At first glance, Alexei Navalny seems like exactly the sort of man the West would want to sit in the Kremlin. He’s anti-corruption, anti-oligarchy, anti-ballot rigging and – most importantly – anti-Putin. Many in the West believe his election would result in a seismic shift in Russian foreign policy – and perhaps even lead to historically unprecedented positive relations with Moscow.
The Western media have certainly reinforced this idea, as they’ve reported on Navalny’s attempts to break Putin’s stranglehold on Russia and the many moves to silence him with a series of arrests, assaults, and poisonings – the most recent of which led to his hospitalisation last week. Perhaps influenced by the fact that many of those targeted by the Kremlin in the past (such as Boris Berezovsky, Anna Politkovskaya, Sergei Skripal, Sergei Magnitsky, and Alexander Litvinenko) have had pro-Western sympathies, the media have been keen to portray Navalny in a similar light.
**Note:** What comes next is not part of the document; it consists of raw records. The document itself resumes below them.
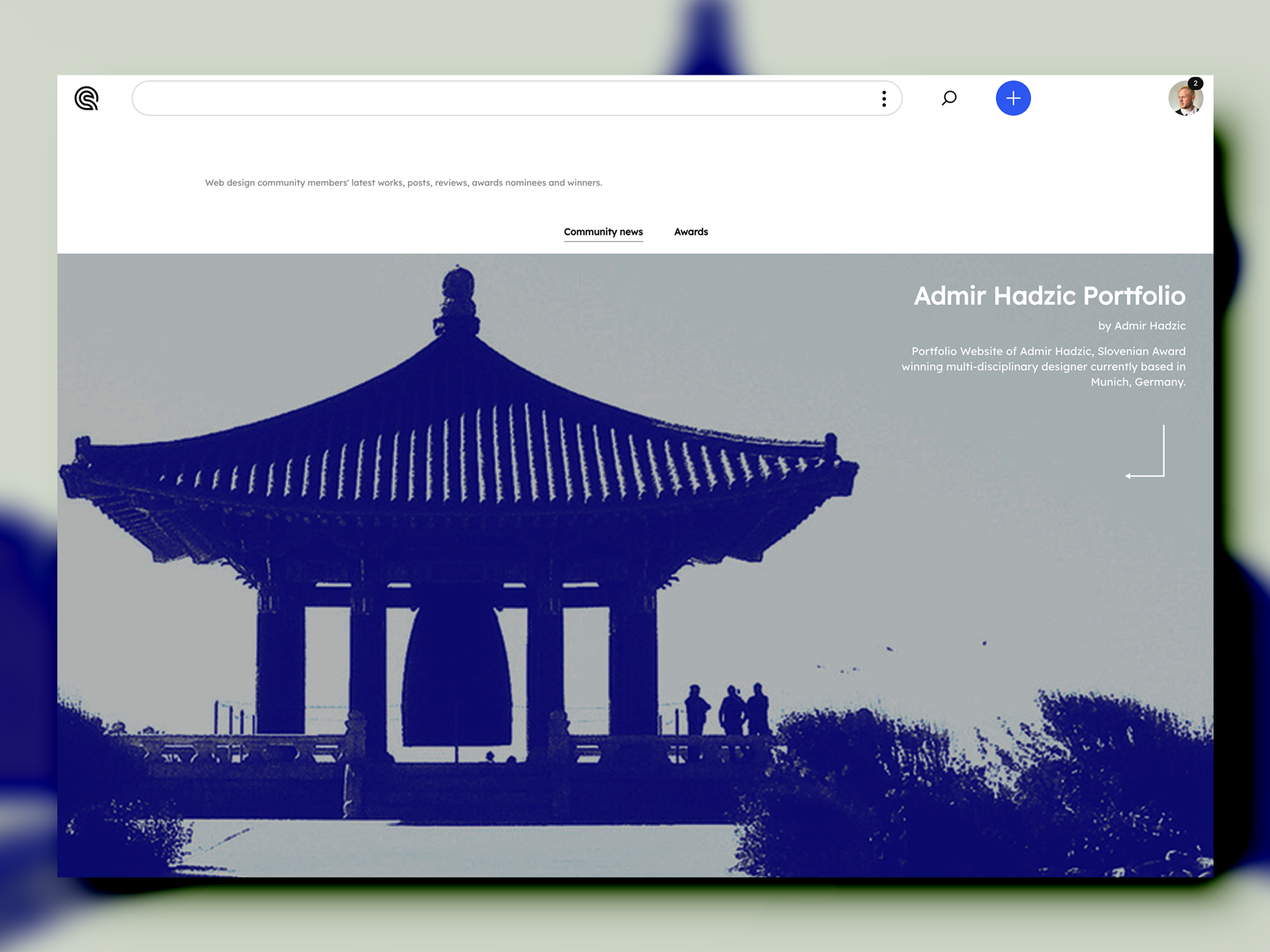The height and width of the screenshot is (952, 1270).
Task: Click the portfolio description mentioning Munich, Germany
Action: tap(1044, 367)
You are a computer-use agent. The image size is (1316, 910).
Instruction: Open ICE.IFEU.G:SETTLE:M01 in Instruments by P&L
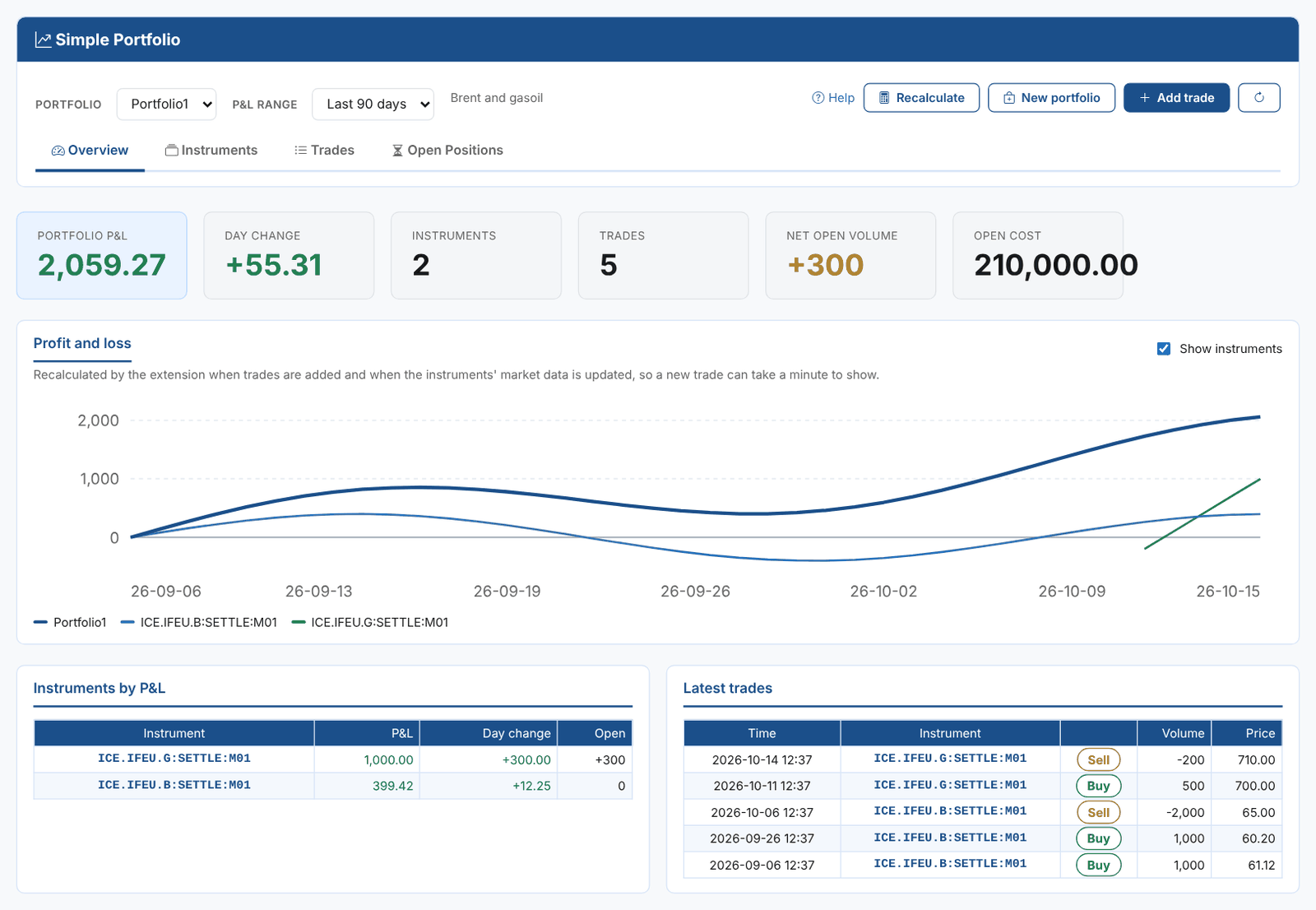(174, 759)
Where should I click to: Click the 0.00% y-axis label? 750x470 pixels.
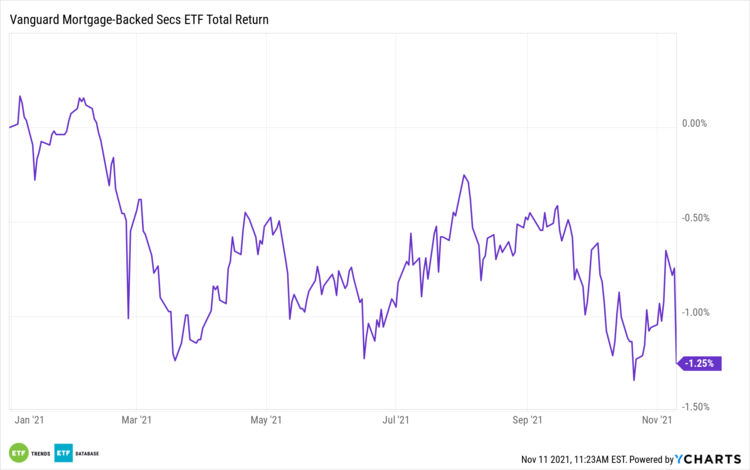(x=694, y=124)
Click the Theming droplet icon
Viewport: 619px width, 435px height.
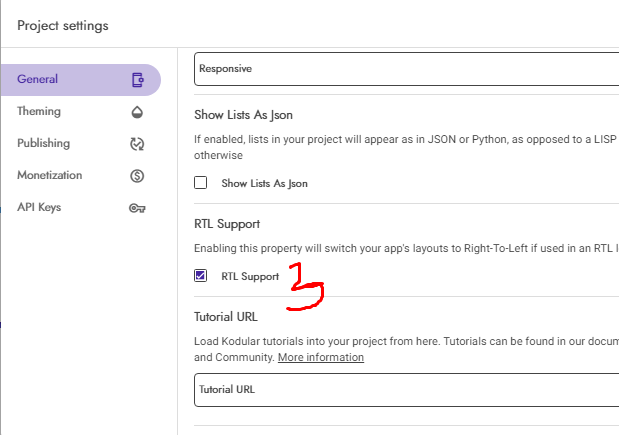[138, 112]
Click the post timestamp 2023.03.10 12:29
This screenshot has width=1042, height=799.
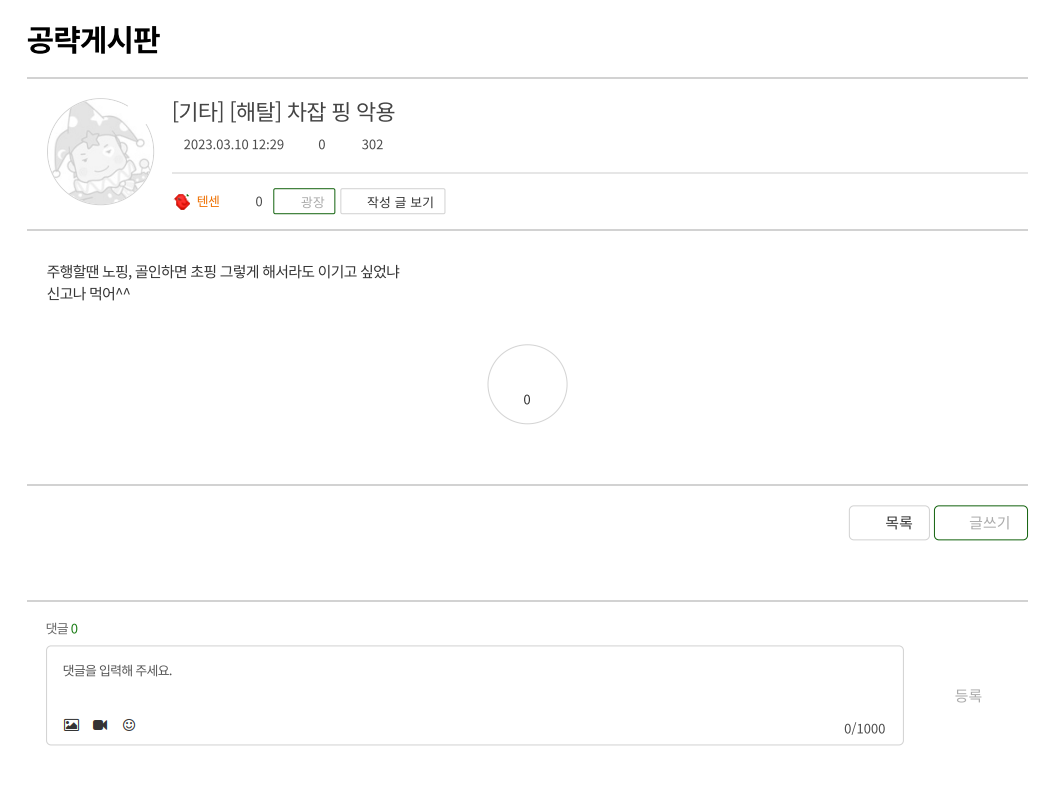coord(232,145)
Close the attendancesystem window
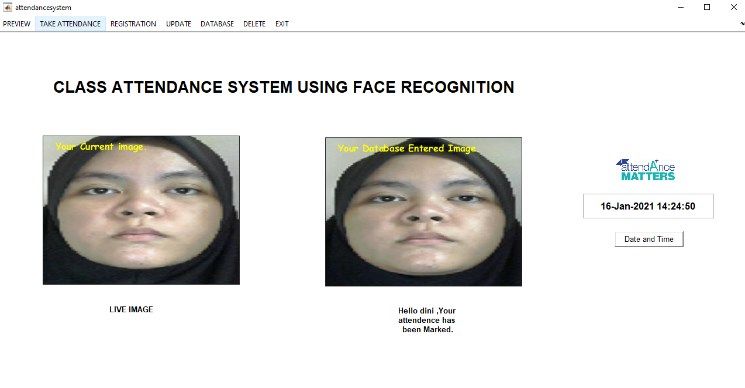This screenshot has height=388, width=745. point(734,7)
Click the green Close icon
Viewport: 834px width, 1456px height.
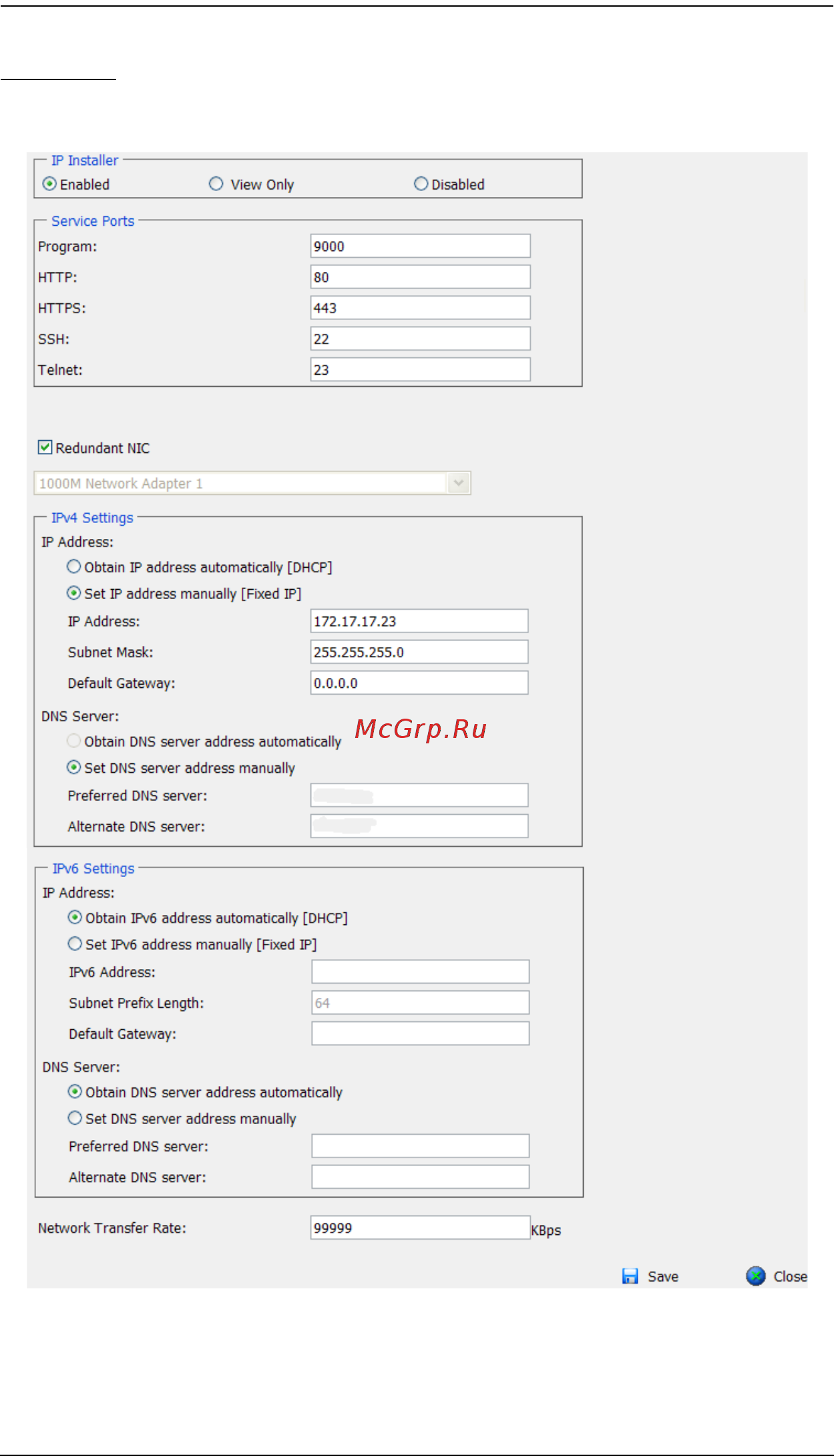tap(755, 1276)
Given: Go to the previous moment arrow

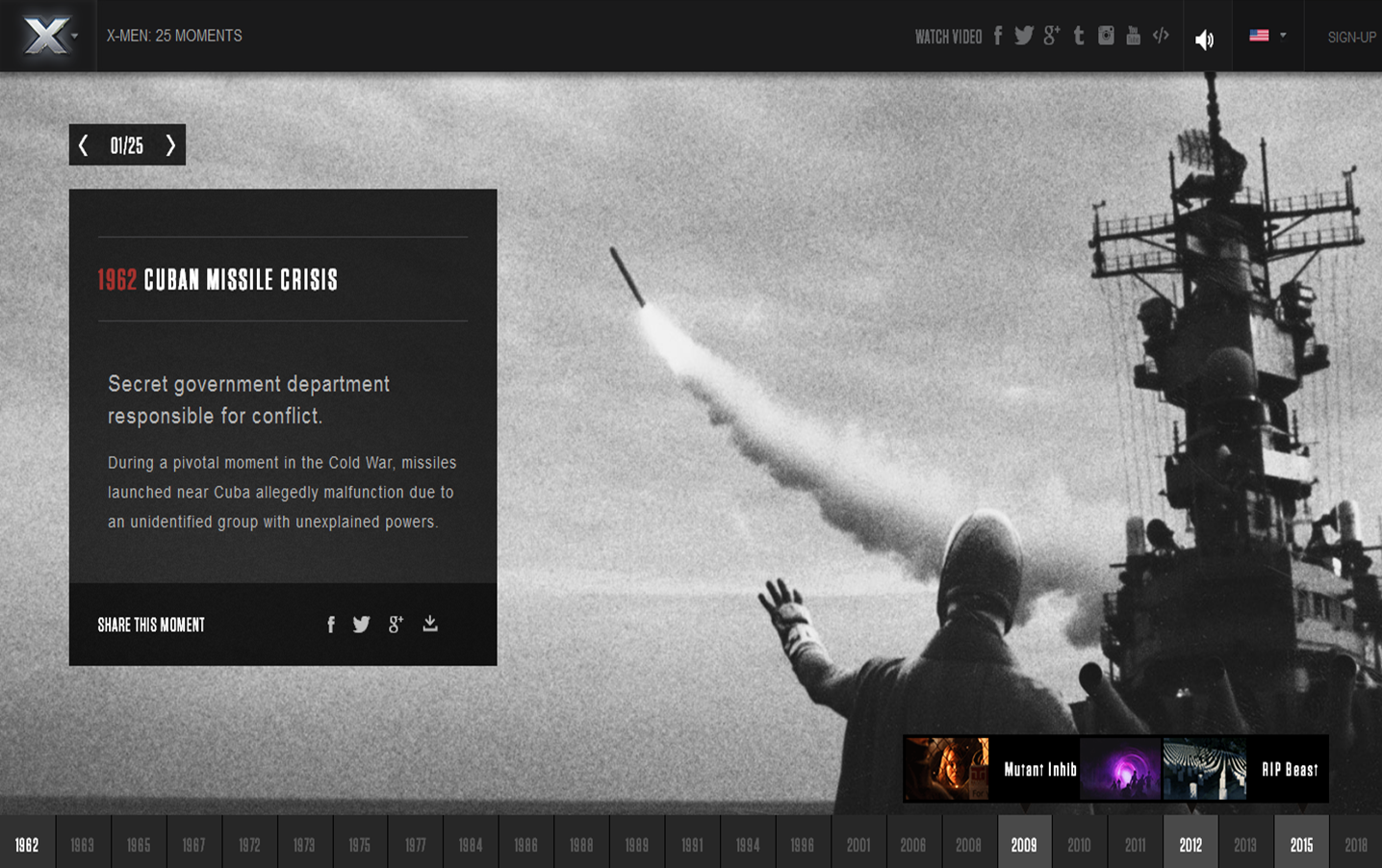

But while the coverage of Navalny as an anti-corruption and pro-democratic crusader is generally accurate, its implication that Putin’s worst enemy would become the West’s new best friend is definitely not.
Navalny has never, for instance, made any attempt to hide his Russian nationalist sympathies. In 2006, he openly said the Russian March (an ultra-nationalist, far-right demonstration) should take place, and a year later he founded a political organisation, The People, which aligned with the openly nationalist Great Russia and Movement Against Illegal Immigration movements. The Kremlin often attempts to discredit its internal opponents by claiming they are agents of the West. They have not been able to do this with Navalny, even though he briefly attended Yale university.
Navalny is not aligned with the West either when it comes to Russian military interventions. In 2008, conflict broke out in the Caucasus after Georgia sought to prevent Russian-backed separatists in the regions of South Ossetia and Abkhazia seceding from the country.